Records supplied:
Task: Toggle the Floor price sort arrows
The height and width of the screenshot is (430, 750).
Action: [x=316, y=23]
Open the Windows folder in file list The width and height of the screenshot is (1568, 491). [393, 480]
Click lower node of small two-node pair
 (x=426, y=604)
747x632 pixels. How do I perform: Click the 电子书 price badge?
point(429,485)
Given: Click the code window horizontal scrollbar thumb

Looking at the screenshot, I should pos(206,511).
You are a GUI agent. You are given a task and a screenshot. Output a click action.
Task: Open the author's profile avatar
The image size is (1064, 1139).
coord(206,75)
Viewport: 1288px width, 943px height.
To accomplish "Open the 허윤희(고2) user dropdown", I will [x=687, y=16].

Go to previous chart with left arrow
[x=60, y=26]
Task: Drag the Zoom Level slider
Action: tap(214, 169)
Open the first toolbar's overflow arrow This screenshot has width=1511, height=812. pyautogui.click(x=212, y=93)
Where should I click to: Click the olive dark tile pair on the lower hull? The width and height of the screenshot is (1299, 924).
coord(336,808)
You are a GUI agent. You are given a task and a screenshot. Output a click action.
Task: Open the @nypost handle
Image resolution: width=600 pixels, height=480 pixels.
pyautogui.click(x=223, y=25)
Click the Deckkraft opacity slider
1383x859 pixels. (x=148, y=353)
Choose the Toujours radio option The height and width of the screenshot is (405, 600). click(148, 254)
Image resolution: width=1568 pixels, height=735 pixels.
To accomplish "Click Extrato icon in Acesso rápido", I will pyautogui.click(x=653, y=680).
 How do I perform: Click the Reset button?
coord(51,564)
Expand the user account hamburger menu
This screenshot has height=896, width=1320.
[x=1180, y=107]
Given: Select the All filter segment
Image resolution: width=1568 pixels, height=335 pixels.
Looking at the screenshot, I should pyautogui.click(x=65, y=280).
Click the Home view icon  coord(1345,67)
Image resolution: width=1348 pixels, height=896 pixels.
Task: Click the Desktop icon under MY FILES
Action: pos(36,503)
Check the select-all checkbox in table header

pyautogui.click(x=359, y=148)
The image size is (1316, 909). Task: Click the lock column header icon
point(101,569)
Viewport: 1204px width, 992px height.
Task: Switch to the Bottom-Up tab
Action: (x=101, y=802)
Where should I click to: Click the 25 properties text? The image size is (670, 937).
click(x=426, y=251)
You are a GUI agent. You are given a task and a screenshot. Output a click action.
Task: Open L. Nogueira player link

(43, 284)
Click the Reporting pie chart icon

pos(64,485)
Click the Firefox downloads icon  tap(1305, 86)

Directions: Turn the listing from the line with "Open the Windows" up to and including the line with "point(429,485)" into a numbered list, leaving out any blank lines.

Right answer:
1. Open the Windows folder in file list The width and height of the screenshot is (1568, 491). [393, 480]
2. Click lower node of small two-node pair
3.  (x=426, y=604)
4. 747x632 pixels. How do I perform: Click the 电子书 price badge?
5. point(429,485)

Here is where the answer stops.